In the coming weeks, short-term mission teams will head out to partner with missionaries across the globe.
If your son, daughter, grandchild, cousin or friend will be serving on a team, consider how you can walk alongside him or her in the coming weeks. As a short-term missionary, they will experience new cultures, close relationships with others, and amazing opportunities to see the Lord at work in new environments.
Here are a few ways you can walk with them in the journey…
- Lift him daily as he prepares his heart and mind for the mission.
- Pray regularly for each team member before, during and after the mission.
- Pray that the Lord will break the hearts of the team members for the needs of the people they will be serving.
- Pray for the missionaries who are hosting the team. Pray that the Lord abundantly blesses the ministry follow-up upon the team’s departure.
- During the mission, use the team’s daily schedule to pray specifically for each area of ministry.
- Pray for travel safety en route as well as in the on-site transportation.
- Form a prayer group during the mission project to pray daily for the team. Keep a journal and be amazed later how God worked through this ministry of prayer.
- Pray through the same scripture verses the team will be focusing on during the project. If possible, acquire a copy of the team devotional and pray through it as well.
- Hear your students’ concerns about the mission project. Common concerns include team dynamics and friendships, sleeping arrangements, food, bugs, even fear of flying. Don’t try to fix things but do encourage her to talk with the mission team organizer.
- Encourage her to listen and to read emails from the mission team organizer. The details become overwhelming — packing lists, children’s ministry preparations, departure and arrival times, etc etc etc.
- When she returns, allow her space to process her mission. As she begins to share, prompt with questions such as: How did you see God in that situation? How will that impact your decisions here at home? But above all … listen and hear more about what she learned than what she did.
- Talk with your student about his mission destination. What are the needs of the people? What is the ministry focus of the full-time missionaries? Do they minister to orphans, give medical care, plant churches, build water wells? Get to know how they grow the Kingdom.
- Share info about family plans while he will be out-of-town but spare the guilt about missing Great Aunt Edna’s 95th birthday celebration in the nursing home.
- Talk with family members and resist the temptation to depart for the family vacation the evening of the morning when your student returns from the mission project. A gentle re-entry will help him better process lessons learned.
- Speak your blessing over him, confident that the Lord is ever-present in his life and throughout the upcoming mission.
- Help your student gather the packing list items. Allow her then to pack for herself. You will not be around to find things in the suitcase during the mission!
- Encourage her to keep a journal before, during and after the mission. The stories of God’s work will then testify to His Presence for many years to come.

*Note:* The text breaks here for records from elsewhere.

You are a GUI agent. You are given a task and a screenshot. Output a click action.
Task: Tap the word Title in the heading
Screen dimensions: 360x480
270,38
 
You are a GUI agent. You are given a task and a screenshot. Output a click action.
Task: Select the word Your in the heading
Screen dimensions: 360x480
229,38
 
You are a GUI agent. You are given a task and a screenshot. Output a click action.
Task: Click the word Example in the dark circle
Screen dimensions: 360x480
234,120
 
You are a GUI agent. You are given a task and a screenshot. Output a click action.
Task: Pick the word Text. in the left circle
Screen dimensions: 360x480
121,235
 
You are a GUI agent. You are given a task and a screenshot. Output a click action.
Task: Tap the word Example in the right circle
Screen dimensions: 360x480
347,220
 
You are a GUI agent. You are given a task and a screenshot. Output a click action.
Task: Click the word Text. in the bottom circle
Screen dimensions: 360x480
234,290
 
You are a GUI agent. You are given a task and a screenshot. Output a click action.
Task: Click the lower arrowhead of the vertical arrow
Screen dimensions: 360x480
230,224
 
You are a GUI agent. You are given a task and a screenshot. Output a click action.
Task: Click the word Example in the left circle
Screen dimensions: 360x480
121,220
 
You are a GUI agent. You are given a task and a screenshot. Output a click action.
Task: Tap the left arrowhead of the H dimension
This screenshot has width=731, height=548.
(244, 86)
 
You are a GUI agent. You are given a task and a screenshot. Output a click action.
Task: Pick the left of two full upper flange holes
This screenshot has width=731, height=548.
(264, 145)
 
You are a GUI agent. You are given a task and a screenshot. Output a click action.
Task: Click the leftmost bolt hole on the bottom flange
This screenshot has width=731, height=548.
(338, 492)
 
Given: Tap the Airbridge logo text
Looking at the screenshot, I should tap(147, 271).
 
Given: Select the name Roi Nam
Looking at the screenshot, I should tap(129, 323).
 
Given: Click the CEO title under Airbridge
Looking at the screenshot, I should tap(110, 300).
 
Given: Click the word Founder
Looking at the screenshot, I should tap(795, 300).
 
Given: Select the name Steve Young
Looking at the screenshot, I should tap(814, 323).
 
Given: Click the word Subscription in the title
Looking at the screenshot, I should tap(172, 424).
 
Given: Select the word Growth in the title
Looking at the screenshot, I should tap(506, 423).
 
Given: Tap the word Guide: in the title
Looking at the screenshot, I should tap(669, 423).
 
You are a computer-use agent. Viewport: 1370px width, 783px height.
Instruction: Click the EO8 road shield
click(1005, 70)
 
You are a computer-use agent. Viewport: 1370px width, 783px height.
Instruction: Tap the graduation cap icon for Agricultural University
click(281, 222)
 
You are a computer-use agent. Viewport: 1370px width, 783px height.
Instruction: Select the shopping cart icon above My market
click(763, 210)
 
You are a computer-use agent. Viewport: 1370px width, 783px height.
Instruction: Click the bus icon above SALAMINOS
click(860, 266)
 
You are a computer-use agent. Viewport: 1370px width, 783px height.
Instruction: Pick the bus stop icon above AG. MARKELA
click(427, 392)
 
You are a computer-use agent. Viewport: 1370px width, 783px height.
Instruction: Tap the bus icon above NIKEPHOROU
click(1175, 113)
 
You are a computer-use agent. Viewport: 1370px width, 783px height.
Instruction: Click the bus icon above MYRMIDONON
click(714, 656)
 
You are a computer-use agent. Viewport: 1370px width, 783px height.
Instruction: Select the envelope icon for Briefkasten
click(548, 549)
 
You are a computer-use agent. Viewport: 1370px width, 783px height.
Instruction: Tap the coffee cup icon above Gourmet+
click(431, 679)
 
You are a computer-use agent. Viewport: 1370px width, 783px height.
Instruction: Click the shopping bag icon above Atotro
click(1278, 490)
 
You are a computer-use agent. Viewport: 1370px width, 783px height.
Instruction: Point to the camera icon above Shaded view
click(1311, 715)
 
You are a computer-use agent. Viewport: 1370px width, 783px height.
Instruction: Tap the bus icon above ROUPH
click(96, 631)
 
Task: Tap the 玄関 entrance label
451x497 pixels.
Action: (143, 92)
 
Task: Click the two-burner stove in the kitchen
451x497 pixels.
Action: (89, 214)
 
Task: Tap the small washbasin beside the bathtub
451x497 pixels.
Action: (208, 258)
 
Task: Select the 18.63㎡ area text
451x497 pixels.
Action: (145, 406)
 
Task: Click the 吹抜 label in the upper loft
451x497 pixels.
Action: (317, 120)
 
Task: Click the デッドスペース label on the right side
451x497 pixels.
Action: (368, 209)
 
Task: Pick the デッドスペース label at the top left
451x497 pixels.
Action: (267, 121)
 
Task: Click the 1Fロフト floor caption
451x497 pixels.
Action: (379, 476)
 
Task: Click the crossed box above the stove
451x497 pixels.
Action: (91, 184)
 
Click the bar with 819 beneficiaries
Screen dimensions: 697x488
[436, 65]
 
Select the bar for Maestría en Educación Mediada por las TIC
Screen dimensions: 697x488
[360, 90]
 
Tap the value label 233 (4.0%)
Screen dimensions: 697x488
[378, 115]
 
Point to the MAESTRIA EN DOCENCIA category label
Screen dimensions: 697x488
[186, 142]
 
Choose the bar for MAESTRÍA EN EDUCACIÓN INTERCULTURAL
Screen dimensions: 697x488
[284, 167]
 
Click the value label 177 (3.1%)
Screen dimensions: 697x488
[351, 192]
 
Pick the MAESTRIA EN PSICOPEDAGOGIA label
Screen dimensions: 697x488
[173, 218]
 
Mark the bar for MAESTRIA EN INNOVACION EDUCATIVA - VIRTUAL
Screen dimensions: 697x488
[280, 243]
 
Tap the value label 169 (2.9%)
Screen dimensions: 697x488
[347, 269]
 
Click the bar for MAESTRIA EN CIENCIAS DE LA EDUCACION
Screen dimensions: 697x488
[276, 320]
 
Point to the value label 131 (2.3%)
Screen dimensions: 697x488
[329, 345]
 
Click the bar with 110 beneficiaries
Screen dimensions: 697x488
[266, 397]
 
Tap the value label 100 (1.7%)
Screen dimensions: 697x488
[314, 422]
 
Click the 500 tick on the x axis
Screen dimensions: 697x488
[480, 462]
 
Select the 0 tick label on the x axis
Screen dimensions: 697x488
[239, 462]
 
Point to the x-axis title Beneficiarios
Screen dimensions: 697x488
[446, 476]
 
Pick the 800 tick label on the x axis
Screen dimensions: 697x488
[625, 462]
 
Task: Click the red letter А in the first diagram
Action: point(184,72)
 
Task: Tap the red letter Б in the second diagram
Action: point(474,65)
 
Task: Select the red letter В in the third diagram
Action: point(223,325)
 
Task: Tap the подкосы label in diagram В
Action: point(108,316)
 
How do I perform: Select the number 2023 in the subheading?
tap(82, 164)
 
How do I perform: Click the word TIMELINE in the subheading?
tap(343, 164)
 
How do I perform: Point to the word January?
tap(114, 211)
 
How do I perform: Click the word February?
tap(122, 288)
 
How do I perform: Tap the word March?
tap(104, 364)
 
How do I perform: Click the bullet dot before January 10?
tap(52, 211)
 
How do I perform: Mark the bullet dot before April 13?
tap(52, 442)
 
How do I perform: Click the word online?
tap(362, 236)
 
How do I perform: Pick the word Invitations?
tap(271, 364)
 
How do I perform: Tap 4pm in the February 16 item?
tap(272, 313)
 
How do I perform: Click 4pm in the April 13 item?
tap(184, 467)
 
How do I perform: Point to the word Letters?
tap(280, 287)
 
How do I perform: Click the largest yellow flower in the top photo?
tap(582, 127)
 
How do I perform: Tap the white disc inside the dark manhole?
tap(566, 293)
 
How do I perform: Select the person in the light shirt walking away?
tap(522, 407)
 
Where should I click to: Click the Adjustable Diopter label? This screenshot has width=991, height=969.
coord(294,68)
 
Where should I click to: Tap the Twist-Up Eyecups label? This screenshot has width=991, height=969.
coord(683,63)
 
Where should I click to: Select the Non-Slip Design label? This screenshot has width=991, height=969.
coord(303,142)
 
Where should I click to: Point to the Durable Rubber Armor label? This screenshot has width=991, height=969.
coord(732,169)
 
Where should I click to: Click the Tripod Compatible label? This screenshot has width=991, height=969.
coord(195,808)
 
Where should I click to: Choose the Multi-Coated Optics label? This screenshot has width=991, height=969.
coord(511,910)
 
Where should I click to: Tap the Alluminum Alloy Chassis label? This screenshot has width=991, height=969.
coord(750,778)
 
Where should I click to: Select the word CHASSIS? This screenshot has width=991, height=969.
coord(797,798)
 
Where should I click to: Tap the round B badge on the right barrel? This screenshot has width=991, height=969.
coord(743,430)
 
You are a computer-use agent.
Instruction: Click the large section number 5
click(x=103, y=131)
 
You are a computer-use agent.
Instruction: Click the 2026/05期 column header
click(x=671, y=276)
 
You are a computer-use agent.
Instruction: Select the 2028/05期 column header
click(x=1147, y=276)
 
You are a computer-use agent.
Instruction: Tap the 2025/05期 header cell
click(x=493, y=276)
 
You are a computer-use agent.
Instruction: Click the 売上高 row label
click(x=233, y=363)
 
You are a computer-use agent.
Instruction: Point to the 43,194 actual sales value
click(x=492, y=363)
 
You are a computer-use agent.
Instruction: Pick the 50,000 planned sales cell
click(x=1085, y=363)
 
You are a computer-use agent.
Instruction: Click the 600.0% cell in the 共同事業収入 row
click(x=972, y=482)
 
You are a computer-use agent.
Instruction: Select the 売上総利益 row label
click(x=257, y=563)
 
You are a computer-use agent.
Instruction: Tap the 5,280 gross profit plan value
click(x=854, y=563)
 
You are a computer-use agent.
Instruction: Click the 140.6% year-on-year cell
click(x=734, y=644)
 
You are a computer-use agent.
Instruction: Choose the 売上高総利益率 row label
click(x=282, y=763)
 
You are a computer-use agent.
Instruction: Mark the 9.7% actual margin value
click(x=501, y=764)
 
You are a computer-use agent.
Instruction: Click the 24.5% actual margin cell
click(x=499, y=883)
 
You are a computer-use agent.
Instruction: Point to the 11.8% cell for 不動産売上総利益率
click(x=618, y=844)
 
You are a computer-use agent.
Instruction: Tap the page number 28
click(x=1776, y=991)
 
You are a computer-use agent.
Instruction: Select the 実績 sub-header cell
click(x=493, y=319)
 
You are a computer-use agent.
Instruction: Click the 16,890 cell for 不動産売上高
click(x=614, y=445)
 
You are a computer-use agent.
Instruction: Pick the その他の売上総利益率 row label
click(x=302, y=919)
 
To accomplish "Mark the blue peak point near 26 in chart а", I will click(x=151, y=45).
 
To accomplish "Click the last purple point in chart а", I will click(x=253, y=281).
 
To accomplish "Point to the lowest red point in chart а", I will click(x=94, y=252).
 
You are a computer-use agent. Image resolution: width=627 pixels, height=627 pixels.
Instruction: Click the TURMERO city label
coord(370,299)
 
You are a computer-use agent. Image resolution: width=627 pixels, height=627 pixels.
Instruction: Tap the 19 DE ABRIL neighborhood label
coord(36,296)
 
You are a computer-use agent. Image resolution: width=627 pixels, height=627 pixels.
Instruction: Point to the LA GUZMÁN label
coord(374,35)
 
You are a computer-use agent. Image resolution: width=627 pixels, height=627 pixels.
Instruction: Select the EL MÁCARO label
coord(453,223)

- Slip a note in her suitcase. What a fun surprise to find an encouraging word from home in the middle of the week!
- Offer to help the mission team organizer with last minute phone calls, collecting forms, etc. This allows the leader to focus more on the students than on the admin demands.
- Surprise the mission team leader and other adult leaders with a dinner-to-go when they pull into the church parking lot upon their return. What a wonderful way to bless them for their ministry by sending them home to their family with a lasagna, salad and garlic bread!
How, then, can they call on the one they have not believed in?
And how can they believe in the one of whom they have not heard?
And how can they hear without someone preaching to them?
And how can anyone preach unless they are sent?
As it is written: “How beautiful are the feet of those who bring good news!”